"You bet," replied Hank, briefly.

The Colonel was plainly getting excited. His razor-like back curved sharper than ever as he peered into the intricacies of the board to spy the trap which the fat Squire had set for him. At this point the squeal of boots on the icy walk outside paused, and a moment later Amos Ridings entered, with whiskers covered with ice, and looking like a huge bear in his buffalo coat.

"By Josephus! it's cold," he roared, as he took off his gloves and began to warm his face and hands at the fire.

"Is it?" asked the Judge, comfortably, rising on his tiptoes, only to fall back into his usual attitude legal, legs well spread, shoulders thrown back.

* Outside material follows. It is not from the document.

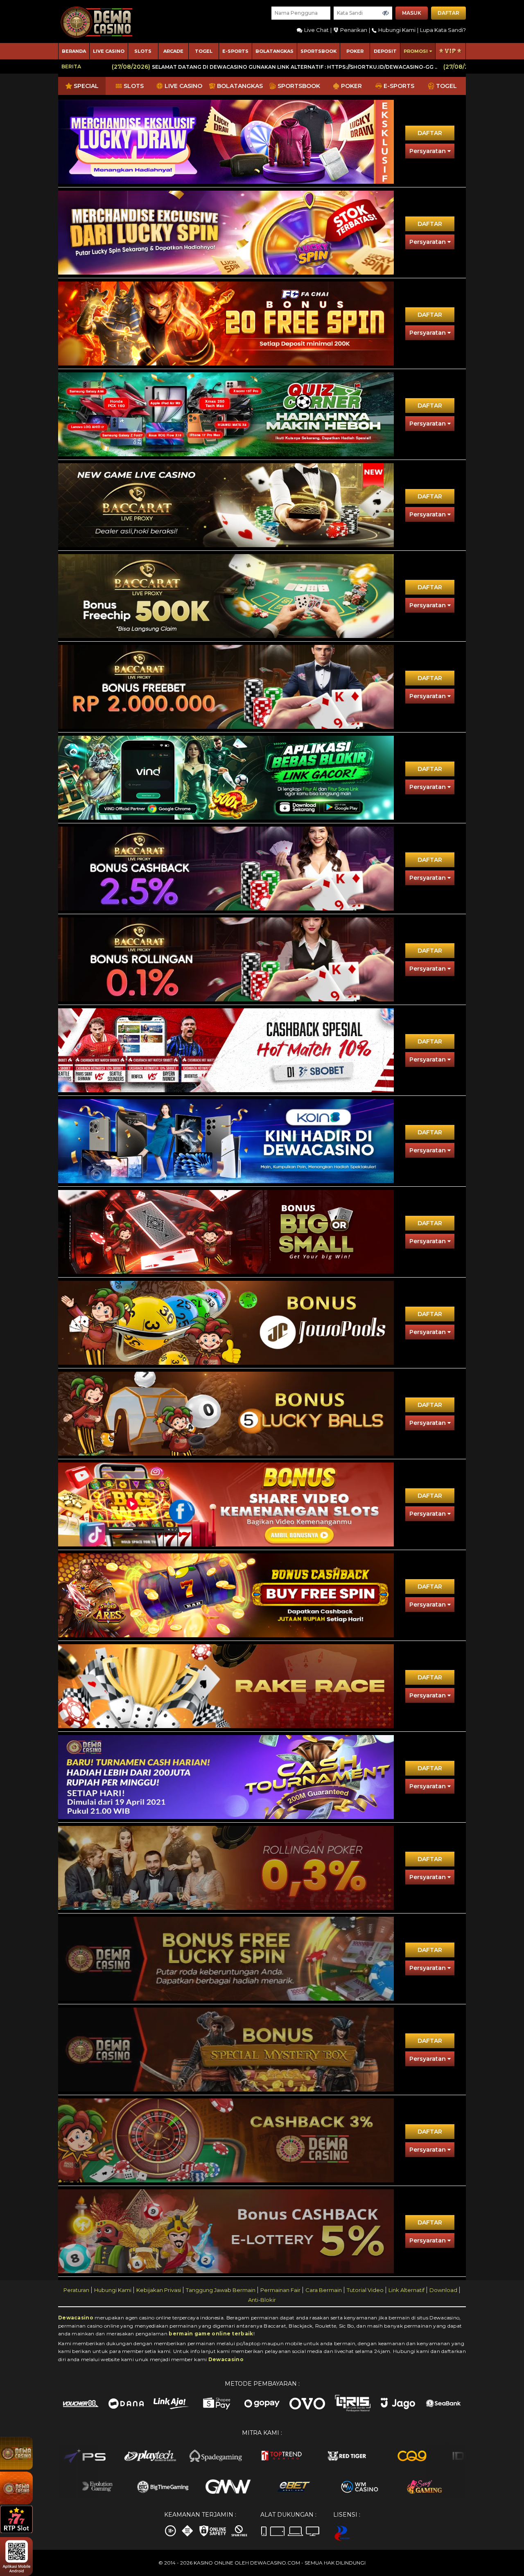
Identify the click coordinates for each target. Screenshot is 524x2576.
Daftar (448, 13)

"You bet it is!" replied Amos. "I d'know when I've felt the cold more'n I have t'-day. It's jest snifty; doubles me up like a jack-knife, Judge. How do you stand it?"

"Toler'ble, toler'ble, Amos. But we're agin', we ain't what we were once. Cold takes hold of us."

"That's a fact," answered Amos to the retrospective musings of the Judge. "Time was you an' me would go t' singing-school or sleigh-riding with the girls on a night like this and never notice it."

"Yes, sir; yes, sir!" said the Judge with a sigh. It was a little uncertain in Robie's mind whether the Judge was regretting the lost ability to stand the cold, or the lost pleasure of riding with the girls.

"Great days, those, gentlemen! Lived in Vermont then. Hot-blooded—lungs like an ox. I remember, Sallie Dearborn and I used to go a-foot to singing-school down the valley four miles. But now, wouldn't go riding to-night with the handsomest woman in America, and the best cutter in Rock River."

"Oh! you've got both feet in the grave up t' the ankles, anyway," said Robie, from his desk, but the Judge immovably gazed at the upper shelf on the other side of the room, where the boilers and pans and washboards were stored.